### Reading passage
This article was first published in the State of Faith newsletter. Sign up to receive the newsletter in your inbox each Monday night.

The results are in and I’m suddenly feeling very sleepy. How could you not be worn out after looking at a list of the top religion-related events that took place in the past year?

We lived through — and, in my case, wrote about — a riot at the Capitol, conflict over communion access and the Southern Baptist Convention’s reckoning over sexual assault and racism, just to name a few major incidents. We also continued to grapple with the COVID-19 pandemic, as well as associated legal battles and grief.

Will 2022 be any quieter? I doubt it, but that’s not necessarily a bad thing.

Surprising, challenging and even painful events can be clarifying. They can show you what you’re made of (as an individual, faith group or country) and what you need to adjust.

### Assignment
Reproduce everything in the newsletter excerpt from "This article was" down to "battles and grief.", word for word. Rely only on the newsletter excerpt above.

### Material provided
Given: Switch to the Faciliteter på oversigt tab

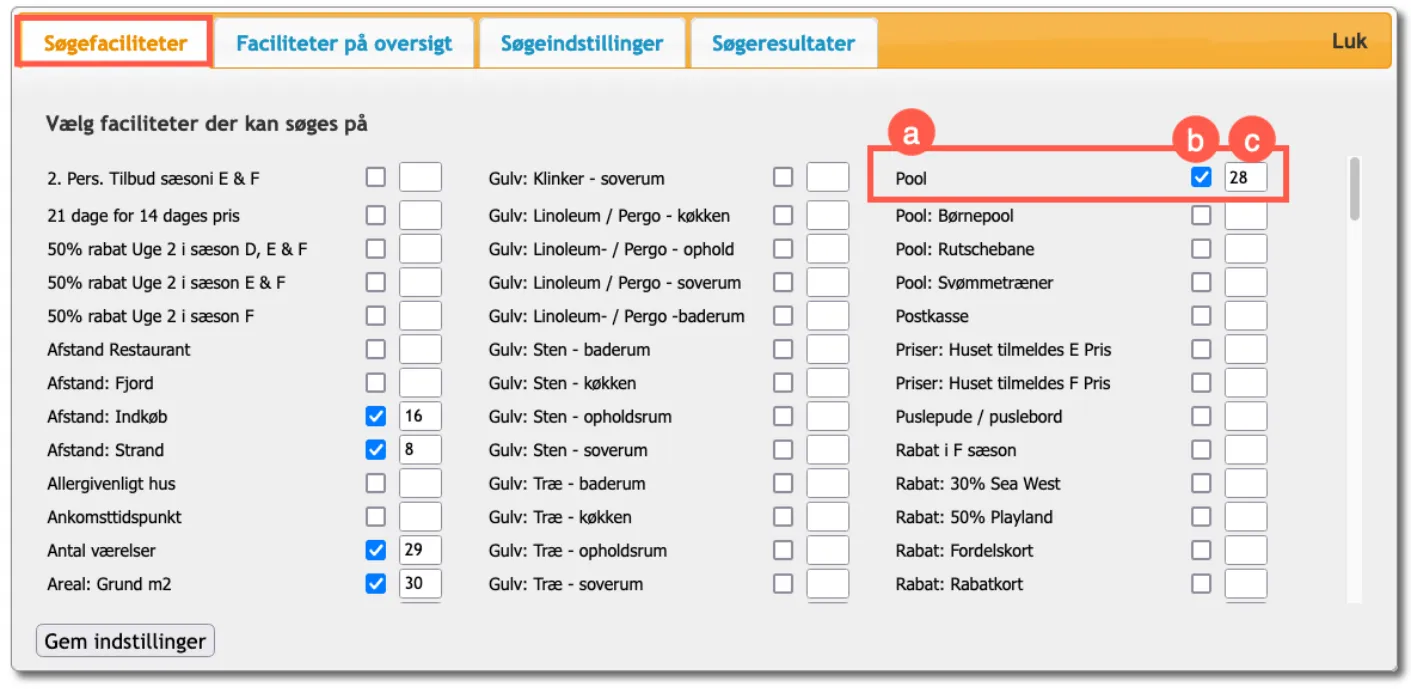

### Answer space
This article was first published in the State of Faith newsletter. Sign up to receive the newsletter in your inbox each Monday night.

The results are in and I’m suddenly feeling very sleepy. How could you not be worn out after looking at a list of the top religion-related events that took place in the past year?

We lived through — and, in my case, wrote about — a riot at the Capitol, conflict over communion access and the Southern Baptist Convention’s reckoning over sexual assault and racism, just to name a few major incidents. We also continued to grapple with the COVID-19 pandemic, as well as associated legal battles and grief.